It’s been a theme all year for Pirates fans to talk about “accountability.” With the team on the field being historically bad this season (not hyperbole: they’re on pace to have the worst run differential in MLB history), for a lot of fans that’s come to mean “John Russell has to go.”
Two very good, thoughtful opposing viewpoints have been written on the issue, one by Pat at WHYGAVS, one by dtoddwin at Bucs Dugout.
As for me? I think Russell should go.
Look, I understand that Russell is just the manager, and that no matter who was managing this ball club they were going to be terrible. I don’t think any manager is the solution for the problems of the 2010 Pirates. Until more talent trickles into the Major League level, they’re going to be bad. It’s as simple as that.
I think if you’re not in the clubhouse every day, you don’t have any idea what the atmosphere is like in there and how the players feel about their manager, and thus you shouldn’t comment on it.
I know that the players on this team outside the McCutchen/Walker/Tabata/Alvarez core have either been disappointing or just were never very good to begin with.
However, I agree that Russell doesn’t hold his players accountable.
In all the examples Pat listed of Russell and his accountability, the only examples I count that have to do with him directly are firing his coaches and benching Ronny Cedeno. The rest is mostly player promotion/demotion, and while I’m sure the manager gets some kind of say in that sort of thing, it’s ultimately up to the GM.
Everyone knew that Pedro Alvarez was coming up this year and that if Andy LaRoche didn’t perform well above expectations he was going to hit the bench. Everyone knew when Walker came up as a second baseman that Aki Iwamura’s days were limited, and it still took a demotion to get him out of the lineup.
How long did it take Russell to realize Ryan Church wasn’t very good? And when he finally gave Lastings Milledge reps, how many times did Milledge make some kind of horrible fundamental mistake, then go out and do it again later in the week? How many times has Ryan Doumit failed at the most basic levels of being a catcher this season, and how many reps does he get behind the plate even now that we have a competent catcher in Chris Snyder?
I understand what Pat means when he says that this is a lose-lose situation in some ways. Milledge, Doumit and Delwyn Young are all bad outfielders, and none of them are going to make John Russell look good when he plugs them in right.
My problem is that day after day, series after series, you’ll see somebody make a fundamental mistake – whether it’s one of Milledge’s boneheaded baserunning outs or Ryan Doumit failing to block the plate again – and they’ll be out there again the next day, making more mistakes. Those players need to hit the bench the next game, even when the bench player is somehow worse than they are. If they’re not going to be benched, they’d better at least straighten up their fundamentals. We’ve seen no progress in that regard at all this season, and I have to believe at least some of that comes down to coaching.
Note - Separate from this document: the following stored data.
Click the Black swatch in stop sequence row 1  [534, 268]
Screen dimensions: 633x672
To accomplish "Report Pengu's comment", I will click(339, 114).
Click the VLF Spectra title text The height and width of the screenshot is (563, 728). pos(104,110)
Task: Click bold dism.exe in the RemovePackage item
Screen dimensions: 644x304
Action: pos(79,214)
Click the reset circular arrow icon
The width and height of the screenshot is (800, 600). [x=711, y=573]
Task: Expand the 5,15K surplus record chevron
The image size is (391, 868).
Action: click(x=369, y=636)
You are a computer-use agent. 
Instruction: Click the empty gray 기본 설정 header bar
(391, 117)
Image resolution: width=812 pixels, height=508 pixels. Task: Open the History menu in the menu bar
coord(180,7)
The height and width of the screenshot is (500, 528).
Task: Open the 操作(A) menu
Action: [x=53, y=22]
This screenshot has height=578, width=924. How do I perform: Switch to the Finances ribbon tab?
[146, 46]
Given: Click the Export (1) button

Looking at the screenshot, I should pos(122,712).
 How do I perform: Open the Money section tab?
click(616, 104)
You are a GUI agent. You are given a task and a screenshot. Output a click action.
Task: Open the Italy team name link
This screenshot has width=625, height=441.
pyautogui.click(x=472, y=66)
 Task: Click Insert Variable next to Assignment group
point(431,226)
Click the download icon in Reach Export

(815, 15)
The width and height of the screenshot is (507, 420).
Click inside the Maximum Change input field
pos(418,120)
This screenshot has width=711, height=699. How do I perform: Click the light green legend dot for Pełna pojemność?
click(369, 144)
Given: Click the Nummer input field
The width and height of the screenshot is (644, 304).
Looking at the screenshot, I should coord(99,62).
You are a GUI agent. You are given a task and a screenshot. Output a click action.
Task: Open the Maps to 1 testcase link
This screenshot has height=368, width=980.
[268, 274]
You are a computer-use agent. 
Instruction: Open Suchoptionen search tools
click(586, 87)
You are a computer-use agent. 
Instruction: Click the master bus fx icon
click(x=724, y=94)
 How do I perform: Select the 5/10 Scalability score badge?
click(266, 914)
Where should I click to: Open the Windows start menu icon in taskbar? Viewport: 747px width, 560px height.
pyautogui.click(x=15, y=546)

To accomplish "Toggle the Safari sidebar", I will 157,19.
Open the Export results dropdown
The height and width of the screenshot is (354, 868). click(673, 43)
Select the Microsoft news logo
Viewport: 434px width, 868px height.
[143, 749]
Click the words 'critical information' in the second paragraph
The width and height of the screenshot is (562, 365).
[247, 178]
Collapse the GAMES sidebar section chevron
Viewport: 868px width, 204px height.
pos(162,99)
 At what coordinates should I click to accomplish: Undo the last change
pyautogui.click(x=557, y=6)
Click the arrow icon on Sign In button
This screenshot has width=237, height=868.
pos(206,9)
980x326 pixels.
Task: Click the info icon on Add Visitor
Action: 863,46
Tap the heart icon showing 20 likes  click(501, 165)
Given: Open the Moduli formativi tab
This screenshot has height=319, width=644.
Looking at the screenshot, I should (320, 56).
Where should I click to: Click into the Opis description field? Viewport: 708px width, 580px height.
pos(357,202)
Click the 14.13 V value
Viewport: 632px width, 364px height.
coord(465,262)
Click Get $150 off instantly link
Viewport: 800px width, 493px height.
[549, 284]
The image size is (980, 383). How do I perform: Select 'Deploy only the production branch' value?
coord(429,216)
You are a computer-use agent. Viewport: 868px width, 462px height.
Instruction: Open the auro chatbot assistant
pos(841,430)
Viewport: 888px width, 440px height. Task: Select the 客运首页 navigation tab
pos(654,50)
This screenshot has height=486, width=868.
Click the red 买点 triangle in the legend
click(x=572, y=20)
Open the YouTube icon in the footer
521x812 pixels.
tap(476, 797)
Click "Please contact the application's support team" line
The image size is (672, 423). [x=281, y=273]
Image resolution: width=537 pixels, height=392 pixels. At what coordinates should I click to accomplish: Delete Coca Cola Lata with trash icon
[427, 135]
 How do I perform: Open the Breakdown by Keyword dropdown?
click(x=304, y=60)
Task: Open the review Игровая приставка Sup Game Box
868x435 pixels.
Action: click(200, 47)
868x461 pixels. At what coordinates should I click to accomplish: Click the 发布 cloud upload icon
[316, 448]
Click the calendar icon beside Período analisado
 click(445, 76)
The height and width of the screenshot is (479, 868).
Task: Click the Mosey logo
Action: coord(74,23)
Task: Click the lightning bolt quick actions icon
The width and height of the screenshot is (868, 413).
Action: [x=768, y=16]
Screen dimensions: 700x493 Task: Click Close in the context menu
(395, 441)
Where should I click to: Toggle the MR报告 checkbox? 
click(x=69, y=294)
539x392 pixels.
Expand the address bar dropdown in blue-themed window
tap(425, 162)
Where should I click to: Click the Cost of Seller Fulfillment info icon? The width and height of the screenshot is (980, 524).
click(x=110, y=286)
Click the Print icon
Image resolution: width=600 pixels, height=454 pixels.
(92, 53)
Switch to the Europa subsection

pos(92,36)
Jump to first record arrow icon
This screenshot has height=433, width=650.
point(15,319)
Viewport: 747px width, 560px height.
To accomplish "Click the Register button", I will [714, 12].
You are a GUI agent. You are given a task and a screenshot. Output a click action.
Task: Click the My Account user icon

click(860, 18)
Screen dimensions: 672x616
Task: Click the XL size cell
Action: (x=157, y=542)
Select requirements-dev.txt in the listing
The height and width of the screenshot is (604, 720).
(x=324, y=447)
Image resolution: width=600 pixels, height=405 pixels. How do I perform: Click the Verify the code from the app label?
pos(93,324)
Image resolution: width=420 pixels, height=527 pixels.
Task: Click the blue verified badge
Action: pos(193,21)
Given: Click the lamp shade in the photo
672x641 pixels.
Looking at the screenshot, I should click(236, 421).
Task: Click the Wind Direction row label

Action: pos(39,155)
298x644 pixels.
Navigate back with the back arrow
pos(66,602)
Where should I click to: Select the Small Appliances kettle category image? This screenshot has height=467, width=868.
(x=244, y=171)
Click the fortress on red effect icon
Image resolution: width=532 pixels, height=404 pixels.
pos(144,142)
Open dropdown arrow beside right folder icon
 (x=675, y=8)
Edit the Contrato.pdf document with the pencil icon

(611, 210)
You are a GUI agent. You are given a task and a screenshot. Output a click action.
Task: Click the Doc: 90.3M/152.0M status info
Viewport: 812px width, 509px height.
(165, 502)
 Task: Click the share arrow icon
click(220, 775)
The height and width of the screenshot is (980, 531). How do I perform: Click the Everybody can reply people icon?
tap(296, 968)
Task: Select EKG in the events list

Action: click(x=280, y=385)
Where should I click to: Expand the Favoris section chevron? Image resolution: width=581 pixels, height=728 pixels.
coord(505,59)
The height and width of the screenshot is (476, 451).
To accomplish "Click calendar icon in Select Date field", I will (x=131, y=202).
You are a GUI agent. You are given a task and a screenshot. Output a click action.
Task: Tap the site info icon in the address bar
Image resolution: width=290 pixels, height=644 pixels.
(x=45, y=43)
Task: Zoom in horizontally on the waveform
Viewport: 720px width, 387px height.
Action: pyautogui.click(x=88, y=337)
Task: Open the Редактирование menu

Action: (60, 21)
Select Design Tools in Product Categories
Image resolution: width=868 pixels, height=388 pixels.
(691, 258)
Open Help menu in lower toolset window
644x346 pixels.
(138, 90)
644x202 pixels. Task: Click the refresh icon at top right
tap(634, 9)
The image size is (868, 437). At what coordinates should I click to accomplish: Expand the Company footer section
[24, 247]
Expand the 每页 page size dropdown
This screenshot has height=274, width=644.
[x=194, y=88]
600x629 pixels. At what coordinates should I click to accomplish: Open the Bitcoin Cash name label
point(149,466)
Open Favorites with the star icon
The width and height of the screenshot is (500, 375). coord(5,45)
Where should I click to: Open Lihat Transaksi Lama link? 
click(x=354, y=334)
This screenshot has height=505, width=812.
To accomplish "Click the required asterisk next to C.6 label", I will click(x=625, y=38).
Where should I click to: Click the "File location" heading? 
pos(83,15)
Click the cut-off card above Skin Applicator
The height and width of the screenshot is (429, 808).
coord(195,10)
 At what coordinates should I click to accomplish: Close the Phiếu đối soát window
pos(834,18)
I understand John Russell is only human. I understand he’s probably working as hard as he can, and I understand that I shouldn’t expect him to turn straw into gold. I don’t say this lightly, but: when the team makes this many mistakes on a day to day basis and you don’t so much as read a blurb in the paper to the effect of “Lastings Milledge spent time working with his coaches today on his baserunning” or “Ryan Doumit took extra practice to work on pretty much every aspect of being a catcher,” that’s a manager not holding players accountable for their mistakes. That’s dangerous on a team full of veterans, let alone on a team with an incredibly young core. John Russell has to go.